Tekst do przeczytania:
▬▬▬

Straci wszystko przez długi byłego męża
Komornik licytuje mieszkanie pani Barbary za długi jej byłego męża. Kobieta nie ma z zadłużeniem nic wspólnego, poza tym, że kiedy powstało, była żoną mężczyzny. Wkrótce druga licytacja.
Kiedy pani Barbara Twardowska poznała swojego przyszłego męża, marzyła o szczęśliwej rodzinie. Ona pochodziła z Krakowa, on ze Śląska. Za miłością swojego życia przeprowadziła się do Bytomia.
- Poznaliśmy się w 1997 roku na Mazurach. Był przecudownym człowiekiem, bardzo ambitnym, bardzo wesołym i strasznie troskliwym mężczyzną. W latach dziewięćdziesiątych chodził do pracy na kopalni. Urodziło nam się dziecko i powolutku życie szło do przodu. Sielanka trwała przez dwa lata. W 1999 r. mąż bez mojej wiedzy podjął decyzję o zwolnieniu się z kopalni. Był to okres, gdy kopalnie zaczynały być nierentowne i dawały te odprawy dla pracowników. Dostał 50 tys. zł – wspomina pani Barbara.

▬▬▬

Zadanie a:
Jaką kwotę dostał mąż pani Barbary po zwolnieniu się z kopalni według tekstu o jej długach?

(Zapisane wpisy)
▬▬▬

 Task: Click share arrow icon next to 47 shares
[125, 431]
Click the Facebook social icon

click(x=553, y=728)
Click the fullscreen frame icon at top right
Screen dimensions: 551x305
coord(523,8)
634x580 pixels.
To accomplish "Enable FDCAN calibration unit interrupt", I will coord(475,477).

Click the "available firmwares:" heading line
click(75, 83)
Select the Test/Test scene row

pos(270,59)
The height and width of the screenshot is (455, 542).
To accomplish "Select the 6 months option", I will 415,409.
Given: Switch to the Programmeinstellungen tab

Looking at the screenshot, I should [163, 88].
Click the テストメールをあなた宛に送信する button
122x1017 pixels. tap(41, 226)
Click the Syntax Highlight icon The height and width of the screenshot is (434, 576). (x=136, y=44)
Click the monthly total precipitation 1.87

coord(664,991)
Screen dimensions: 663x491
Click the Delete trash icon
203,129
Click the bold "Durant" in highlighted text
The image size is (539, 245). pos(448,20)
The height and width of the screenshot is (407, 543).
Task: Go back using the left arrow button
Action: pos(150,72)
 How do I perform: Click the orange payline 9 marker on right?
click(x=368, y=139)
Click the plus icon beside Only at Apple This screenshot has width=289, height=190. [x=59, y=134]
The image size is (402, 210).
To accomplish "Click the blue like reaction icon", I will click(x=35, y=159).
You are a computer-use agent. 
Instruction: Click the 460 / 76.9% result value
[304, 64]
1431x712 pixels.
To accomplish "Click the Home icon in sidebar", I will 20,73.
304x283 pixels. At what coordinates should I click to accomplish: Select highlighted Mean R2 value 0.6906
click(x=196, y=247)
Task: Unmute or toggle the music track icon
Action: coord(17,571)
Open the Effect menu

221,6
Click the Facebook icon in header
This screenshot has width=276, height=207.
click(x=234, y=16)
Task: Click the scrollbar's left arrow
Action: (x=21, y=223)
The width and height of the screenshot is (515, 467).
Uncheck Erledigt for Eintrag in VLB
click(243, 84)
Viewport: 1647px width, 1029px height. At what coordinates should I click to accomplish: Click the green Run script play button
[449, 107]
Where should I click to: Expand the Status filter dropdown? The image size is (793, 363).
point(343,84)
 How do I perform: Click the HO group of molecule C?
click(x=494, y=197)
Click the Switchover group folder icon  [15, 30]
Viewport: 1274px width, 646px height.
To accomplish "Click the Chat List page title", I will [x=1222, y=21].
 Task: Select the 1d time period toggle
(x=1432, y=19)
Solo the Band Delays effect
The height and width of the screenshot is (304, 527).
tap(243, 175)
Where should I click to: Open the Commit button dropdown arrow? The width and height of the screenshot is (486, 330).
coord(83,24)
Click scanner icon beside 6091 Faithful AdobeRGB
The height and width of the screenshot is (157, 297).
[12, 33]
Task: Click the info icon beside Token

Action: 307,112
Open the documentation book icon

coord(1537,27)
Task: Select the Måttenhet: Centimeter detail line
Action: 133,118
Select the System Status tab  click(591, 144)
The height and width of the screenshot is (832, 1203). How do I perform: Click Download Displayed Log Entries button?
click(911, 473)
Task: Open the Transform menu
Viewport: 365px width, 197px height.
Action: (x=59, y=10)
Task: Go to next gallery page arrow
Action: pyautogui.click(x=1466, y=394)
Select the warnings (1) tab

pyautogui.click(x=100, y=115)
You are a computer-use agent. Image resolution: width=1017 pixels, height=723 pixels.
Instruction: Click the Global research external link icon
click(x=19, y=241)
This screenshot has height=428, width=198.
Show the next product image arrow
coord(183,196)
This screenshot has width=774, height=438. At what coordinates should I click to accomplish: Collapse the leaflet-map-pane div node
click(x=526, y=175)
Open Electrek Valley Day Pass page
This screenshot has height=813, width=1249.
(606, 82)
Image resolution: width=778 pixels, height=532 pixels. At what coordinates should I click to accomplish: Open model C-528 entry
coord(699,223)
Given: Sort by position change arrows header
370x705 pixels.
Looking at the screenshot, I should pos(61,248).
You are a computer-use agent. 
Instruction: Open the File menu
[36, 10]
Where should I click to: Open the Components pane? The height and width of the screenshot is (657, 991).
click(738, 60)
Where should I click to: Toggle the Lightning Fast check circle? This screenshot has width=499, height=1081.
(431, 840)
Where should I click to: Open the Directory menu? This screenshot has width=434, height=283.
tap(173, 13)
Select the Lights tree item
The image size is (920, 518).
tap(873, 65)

▬▬▬

Zadanie b:
Przedstaw jako listę JSON ciągów znaków, po jednym na każdy wiersz i bez pustych wierszy, część wpisów od wiersza zawierającego „The image size is (402, 210).” do wiersza zawierającego „will [x=1222, y=21].” włącznie.

Odpowiedź a:
Dostał 50 tys. zł.

Odpowiedź b:
[
  "The image size is (402, 210).",
  "To accomplish \"Click the blue like reaction icon\", I will click(x=35, y=159).",
  "You are a computer-use agent. ",
  "Instruction: Click the 460 / 76.9% result value",
  "[304, 64]",
  "1431x712 pixels.",
  "To accomplish \"Click the Home icon in sidebar\", I will 20,73.",
  "304x283 pixels. At what coordinates should I click to accomplish: Select highlighted Mean R2 value 0.6906",
  "click(x=196, y=247)",
  "Task: Unmute or toggle the music track icon",
  "Action: coord(17,571)",
  "Open the Effect menu",
  "221,6",
  "Click the Facebook icon in header",
  "This screenshot has width=276, height=207.",
  "click(x=234, y=16)",
  "Task: Click the scrollbar's left arrow",
  "Action: (x=21, y=223)",
  "The width and height of the screenshot is (515, 467).",
  "Uncheck Erledigt for Eintrag in VLB",
  "click(243, 84)",
  "Viewport: 1647px width, 1029px height. At what coordinates should I click to accomplish: Click the green Run script play button",
  "[449, 107]",
  "Where should I click to: Expand the Status filter dropdown? The image size is (793, 363).",
  "point(343,84)",
  " How do I perform: Click the HO group of molecule C?",
  "click(x=494, y=197)",
  "Click the Switchover group folder icon  [15, 30]",
  "Viewport: 1274px width, 646px height.",
  "To accomplish \"Click the Chat List page title\", I will [x=1222, y=21]."
]